• _Text passage_
■ ■ ■ ■ ■ ■ ■
Member of the Kerala Legislative Assembly for Puthukkad
- Incumbent
- Assumed office May 2021

Personal details
- Born: 12 March 1968 (age 58) Pudukkad, Kerala
- Party: Communist Party of India Marxist
- Spouse: Subi Ramachandran
- Children: 2
- Parents: Kumaran (late) (father); Devaki (mother);
- Alma mater: Thayagarajar High School, Alagappanagar

= K. K. Ramachandran =

Indian politician

 K. K. Ramachandran is an Indian politician and social worker from Kerala, who currently serves as the MLA of Puthukkad constituency since May 2021. He is a member of the Communist Party of India (Marxist). He started his political career with Students' Federation of India (SFI) at time of his high school life. He was former SFI Thrissur district Vice-President and DYFI Thrissur District Treasurer, State Committee Member. Currently he is Thrissur District President of CITU and Central Working Committee Member. Since 2012 he has been the member of CPI(M) Thrissur District Secretariat.

==Early life==
He was born on 12 March 1968 in Thalavanikkara, Puthukkad Thrissur.
■ ■ ■ ■ ■ ■ ■
According to the biography of K. K. Ramachandran, since what year has he been a member of the CPI(M) Thrissur District Secretariat?
■ ■ ■ ■ ■ ■ ■
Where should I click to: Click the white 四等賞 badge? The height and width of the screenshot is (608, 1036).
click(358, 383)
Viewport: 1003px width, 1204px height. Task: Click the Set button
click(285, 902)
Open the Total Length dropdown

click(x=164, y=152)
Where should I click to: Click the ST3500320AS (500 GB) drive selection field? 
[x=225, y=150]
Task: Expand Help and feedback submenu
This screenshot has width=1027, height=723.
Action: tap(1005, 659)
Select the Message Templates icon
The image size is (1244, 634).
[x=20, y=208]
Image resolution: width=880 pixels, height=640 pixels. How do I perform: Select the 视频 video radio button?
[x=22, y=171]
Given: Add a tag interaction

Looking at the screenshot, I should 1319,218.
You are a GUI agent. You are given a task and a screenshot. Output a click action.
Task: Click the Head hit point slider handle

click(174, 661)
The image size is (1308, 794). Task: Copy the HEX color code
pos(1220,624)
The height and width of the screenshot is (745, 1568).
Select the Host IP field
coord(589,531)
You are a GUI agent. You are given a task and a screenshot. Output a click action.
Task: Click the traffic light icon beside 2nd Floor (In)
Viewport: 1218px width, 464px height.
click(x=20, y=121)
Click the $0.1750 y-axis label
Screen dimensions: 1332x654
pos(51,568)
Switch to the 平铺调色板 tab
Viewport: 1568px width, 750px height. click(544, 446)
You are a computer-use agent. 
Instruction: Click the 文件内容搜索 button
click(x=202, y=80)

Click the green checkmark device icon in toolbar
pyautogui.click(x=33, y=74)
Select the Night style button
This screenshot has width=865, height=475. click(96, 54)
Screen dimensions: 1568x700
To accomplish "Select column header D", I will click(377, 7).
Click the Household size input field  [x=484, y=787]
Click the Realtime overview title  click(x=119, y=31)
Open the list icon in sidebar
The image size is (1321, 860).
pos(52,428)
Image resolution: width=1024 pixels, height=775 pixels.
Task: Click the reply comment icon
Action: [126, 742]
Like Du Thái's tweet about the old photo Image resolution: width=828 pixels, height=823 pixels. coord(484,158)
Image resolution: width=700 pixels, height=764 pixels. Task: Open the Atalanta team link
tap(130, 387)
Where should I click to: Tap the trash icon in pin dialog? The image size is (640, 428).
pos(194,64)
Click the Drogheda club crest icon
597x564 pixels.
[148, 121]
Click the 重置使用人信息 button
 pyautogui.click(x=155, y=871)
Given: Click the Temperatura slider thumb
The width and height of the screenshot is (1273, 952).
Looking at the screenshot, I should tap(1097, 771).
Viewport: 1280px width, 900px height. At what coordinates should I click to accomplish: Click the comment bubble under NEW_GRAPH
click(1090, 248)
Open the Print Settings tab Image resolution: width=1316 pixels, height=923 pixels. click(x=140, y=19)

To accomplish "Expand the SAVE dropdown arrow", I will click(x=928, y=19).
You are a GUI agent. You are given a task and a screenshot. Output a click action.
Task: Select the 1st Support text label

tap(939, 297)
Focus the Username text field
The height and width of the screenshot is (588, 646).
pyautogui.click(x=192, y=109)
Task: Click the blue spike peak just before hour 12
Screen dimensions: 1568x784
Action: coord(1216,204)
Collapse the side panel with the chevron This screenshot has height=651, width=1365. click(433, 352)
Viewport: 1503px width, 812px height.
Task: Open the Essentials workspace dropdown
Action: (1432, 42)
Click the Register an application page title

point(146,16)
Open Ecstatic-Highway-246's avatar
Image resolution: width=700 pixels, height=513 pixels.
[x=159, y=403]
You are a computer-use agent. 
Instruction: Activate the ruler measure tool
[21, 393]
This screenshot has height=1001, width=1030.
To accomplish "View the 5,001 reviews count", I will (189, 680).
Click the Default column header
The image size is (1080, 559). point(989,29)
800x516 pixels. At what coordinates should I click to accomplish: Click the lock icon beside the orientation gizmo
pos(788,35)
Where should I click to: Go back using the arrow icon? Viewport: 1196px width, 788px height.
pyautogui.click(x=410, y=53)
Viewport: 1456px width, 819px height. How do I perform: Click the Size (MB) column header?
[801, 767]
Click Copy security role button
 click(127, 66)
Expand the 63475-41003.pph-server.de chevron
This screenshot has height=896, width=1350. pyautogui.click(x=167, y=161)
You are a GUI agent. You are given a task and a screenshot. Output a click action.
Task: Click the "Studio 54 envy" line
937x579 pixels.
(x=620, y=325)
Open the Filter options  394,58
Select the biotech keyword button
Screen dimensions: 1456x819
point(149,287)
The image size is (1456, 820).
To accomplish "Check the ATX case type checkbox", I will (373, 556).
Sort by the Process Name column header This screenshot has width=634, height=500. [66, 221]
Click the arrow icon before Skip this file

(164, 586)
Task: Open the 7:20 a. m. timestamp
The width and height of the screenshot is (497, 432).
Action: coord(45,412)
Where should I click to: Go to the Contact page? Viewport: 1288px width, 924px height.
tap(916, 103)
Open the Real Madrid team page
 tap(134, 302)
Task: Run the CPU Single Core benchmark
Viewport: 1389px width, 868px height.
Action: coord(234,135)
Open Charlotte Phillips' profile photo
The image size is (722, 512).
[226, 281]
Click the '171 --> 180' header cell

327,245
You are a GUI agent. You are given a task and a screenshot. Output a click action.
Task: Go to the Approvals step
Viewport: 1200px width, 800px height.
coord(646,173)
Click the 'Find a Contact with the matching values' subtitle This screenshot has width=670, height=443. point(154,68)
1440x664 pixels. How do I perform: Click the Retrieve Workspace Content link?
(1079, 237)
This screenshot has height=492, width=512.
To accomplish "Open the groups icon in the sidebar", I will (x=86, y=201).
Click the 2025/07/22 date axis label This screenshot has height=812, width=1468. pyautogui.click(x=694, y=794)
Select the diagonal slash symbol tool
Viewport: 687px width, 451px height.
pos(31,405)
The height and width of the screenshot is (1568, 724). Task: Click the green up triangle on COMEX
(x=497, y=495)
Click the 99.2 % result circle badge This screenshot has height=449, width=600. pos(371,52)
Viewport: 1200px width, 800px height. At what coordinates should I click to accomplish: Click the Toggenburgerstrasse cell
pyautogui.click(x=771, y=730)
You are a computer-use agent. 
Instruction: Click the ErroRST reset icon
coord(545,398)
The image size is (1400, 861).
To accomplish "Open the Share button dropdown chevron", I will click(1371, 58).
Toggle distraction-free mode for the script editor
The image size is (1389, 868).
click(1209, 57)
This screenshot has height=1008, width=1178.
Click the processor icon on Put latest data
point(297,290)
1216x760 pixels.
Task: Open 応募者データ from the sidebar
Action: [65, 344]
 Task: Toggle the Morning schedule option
■ ■ ■ ■ ■ ■ ■
• _Full answer_
Since 2012.